Приближалась годовщина Октябрьской революции. Главный праздник коммунистов. И для нас этот день считался выходным. Прямо из нашего лагеря мы имели возможность следить, как по улице Горького[8] к Красной площади двигались нескончаемые колонны пехоты, танков, артиллерии. И, надо сказать, демонстрация мощи армии Советов впечатляла.
Декабрь 1946 года
Однажды утром меня прямо со стройплощадки вызвали в лагерную контору к нашему майору. Речь шла об установлении моего гражданства.
Прибыв туда, я с дрожью в коленях доложил по-русски о прибытии. Майор вместе с молоденькой переводчицей сидели за столом. Он предложил мне сесть в кресло напротив. Сначала он через переводчицу спросил, как меня зовут, уточнил дату моего рождения, местожительство и то, с какой стати меня зачислили в немцы.
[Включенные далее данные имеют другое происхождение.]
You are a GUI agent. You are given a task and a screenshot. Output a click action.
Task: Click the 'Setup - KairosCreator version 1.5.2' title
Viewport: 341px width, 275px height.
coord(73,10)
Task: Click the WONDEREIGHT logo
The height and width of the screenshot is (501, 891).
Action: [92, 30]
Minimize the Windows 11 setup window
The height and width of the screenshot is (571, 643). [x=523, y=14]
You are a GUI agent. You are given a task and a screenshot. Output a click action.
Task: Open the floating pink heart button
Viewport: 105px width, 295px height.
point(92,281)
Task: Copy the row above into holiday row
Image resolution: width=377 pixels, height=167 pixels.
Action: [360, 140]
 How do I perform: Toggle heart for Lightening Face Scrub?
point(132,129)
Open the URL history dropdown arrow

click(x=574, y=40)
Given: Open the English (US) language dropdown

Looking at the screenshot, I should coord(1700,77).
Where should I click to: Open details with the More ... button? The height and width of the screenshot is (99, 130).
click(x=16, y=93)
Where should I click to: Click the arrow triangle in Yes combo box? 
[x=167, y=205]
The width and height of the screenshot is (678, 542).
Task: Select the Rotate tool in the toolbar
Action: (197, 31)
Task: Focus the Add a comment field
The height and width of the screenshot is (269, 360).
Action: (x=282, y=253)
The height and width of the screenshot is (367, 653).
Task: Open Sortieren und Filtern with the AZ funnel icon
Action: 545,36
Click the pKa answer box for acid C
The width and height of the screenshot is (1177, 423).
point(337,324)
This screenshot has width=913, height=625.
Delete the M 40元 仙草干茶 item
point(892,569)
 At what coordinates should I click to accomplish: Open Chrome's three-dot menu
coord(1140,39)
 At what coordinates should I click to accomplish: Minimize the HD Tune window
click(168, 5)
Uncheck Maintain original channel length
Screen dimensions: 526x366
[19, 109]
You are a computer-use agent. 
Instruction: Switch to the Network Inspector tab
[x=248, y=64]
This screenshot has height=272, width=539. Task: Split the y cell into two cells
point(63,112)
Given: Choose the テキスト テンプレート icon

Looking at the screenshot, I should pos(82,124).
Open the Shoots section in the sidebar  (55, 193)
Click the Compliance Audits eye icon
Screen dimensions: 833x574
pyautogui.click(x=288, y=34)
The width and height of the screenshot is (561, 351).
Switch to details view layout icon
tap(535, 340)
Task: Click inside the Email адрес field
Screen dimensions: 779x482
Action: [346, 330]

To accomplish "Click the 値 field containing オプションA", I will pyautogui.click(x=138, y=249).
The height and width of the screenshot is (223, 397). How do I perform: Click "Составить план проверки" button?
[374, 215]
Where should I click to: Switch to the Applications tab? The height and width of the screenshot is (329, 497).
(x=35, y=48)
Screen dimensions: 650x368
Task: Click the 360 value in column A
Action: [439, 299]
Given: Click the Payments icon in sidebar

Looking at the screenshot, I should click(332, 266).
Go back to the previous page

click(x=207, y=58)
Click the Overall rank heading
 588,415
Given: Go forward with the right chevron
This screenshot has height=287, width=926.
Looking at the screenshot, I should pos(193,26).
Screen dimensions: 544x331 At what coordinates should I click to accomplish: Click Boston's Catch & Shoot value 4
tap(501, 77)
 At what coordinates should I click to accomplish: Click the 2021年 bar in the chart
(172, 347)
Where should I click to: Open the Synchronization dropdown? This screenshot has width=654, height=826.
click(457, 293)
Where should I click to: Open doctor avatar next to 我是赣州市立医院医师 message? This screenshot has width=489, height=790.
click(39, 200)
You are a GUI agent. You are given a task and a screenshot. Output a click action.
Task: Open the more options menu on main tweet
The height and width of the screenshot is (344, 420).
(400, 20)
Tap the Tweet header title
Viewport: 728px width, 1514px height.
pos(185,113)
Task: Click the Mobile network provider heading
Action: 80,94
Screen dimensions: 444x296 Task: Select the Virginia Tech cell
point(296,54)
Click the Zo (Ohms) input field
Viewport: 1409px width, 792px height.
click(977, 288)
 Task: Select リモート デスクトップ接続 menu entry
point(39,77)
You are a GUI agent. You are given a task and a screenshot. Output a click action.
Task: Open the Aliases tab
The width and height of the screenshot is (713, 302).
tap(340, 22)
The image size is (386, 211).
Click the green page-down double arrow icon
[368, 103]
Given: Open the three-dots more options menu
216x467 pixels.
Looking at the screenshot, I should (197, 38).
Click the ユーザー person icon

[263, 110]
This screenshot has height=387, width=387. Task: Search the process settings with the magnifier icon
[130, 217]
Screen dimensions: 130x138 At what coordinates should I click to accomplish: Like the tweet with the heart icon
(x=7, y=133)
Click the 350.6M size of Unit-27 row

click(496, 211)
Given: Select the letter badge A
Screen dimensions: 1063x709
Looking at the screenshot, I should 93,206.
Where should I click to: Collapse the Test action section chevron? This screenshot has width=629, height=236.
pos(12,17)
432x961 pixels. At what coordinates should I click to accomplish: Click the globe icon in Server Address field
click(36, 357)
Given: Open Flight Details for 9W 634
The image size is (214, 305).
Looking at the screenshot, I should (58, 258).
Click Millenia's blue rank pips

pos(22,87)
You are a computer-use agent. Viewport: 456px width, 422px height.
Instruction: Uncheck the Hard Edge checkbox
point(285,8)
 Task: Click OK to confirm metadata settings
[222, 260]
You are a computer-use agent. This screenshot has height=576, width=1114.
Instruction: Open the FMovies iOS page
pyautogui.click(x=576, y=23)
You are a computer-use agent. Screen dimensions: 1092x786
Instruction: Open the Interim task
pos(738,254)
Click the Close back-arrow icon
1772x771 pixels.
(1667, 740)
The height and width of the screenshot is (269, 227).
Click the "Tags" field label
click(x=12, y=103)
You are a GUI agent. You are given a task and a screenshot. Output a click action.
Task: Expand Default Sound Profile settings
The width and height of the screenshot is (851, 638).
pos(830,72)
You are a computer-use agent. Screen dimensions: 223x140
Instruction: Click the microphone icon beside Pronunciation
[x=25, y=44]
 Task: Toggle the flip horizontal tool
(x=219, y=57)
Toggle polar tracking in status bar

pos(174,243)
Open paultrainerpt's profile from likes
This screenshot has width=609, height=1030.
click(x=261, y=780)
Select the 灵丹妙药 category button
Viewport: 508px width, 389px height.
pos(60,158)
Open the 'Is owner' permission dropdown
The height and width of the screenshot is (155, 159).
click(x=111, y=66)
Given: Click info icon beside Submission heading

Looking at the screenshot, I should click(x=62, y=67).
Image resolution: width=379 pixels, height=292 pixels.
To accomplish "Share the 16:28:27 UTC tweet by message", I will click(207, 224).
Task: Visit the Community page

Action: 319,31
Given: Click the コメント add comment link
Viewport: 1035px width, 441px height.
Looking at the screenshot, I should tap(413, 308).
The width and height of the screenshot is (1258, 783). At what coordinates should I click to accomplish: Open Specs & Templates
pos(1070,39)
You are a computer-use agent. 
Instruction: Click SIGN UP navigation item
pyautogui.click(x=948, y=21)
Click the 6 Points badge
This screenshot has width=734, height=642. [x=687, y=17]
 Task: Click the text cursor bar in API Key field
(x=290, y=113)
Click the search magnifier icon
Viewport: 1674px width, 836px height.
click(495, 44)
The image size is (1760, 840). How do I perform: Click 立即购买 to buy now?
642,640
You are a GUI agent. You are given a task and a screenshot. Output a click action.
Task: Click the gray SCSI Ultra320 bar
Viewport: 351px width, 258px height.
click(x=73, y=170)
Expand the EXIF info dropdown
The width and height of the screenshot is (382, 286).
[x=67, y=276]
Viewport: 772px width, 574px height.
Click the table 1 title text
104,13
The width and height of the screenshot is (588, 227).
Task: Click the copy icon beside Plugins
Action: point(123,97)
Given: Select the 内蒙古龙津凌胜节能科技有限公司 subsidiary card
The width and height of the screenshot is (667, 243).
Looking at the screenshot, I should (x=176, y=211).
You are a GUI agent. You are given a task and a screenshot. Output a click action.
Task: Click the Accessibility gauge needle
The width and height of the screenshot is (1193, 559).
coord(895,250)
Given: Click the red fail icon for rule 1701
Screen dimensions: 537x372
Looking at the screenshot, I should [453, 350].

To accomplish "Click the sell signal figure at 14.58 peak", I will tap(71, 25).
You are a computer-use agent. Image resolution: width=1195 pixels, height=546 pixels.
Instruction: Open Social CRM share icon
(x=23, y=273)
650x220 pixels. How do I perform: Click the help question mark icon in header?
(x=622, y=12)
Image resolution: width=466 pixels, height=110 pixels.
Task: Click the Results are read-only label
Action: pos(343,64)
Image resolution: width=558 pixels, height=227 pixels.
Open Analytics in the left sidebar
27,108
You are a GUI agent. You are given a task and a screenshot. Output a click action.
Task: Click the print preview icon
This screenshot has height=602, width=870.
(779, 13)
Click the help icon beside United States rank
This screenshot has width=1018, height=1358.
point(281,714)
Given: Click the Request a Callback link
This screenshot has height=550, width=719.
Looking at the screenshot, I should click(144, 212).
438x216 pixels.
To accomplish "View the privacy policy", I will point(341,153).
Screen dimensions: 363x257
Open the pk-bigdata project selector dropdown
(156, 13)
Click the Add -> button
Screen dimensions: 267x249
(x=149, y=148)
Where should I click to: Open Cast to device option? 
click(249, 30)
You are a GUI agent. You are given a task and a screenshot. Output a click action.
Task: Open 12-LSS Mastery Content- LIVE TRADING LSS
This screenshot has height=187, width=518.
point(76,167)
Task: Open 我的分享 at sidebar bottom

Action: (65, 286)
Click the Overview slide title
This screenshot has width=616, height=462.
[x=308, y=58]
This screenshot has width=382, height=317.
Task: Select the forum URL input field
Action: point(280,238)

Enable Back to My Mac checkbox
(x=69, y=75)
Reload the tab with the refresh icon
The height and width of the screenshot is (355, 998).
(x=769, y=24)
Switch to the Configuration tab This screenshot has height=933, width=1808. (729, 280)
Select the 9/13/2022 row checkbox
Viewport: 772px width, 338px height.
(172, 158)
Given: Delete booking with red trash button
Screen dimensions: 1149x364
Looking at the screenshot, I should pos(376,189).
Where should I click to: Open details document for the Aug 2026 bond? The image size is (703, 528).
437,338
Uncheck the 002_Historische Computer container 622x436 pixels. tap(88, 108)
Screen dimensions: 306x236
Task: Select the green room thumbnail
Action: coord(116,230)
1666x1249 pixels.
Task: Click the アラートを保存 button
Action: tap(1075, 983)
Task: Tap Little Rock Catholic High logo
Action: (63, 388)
Я, призвав на выручку все искусство убеждать, попытался объяснить, что это — недоразумение, что во всем виноват чех-переводчик в нашем первом лагере в Донецке. И что меня просто-напросто вынудили поставить свою подпись в анкете.
Допрос продолжался 4 часа. Майор задавал вопросы не только о моем гражданстве, но и о прохождении службы в период войны, в каких дивизиях я служил, в каких операциях участвовал. Я аккуратно перечислил все места службы вплоть до пленения под Минском 10 июля 1944 года. Один раз он укоризненно спросил: «А кто, по-вашему, вероломно напал на нас и разрушил наши города?» Едва не разревевшись, я ответил: «А я что? Я же не сам напросился в вермахт, меня призвали. Откажись я, меня бы к стенке поставили. Я бы с удовольствием остался дома». Майор по ходу допроса что-то записывал. Наконец все закончилось, и он отпустил меня ужинать.
Я рассказал обо всем моему товарищу Херцигу, мол, дело сдвинулось с мертвой точки, похоже, все прояснится.
Вскоре майор снова пожелал меня видеть. Но на сей раз все было много короче. Меня попросили поговорить на австрийском диалекте. Пожалуйста — ничего легче. Стоило мне произнести несколько фраз на диалекте, как и майор, и переводчица расхохотались. Естественно, даже она ни словечка не поняла. «Ну, как, товарищ майор? Теперь убедились, что я на самом деле австрияк?» — спросил я. «Посмотрим», — успокоил он меня.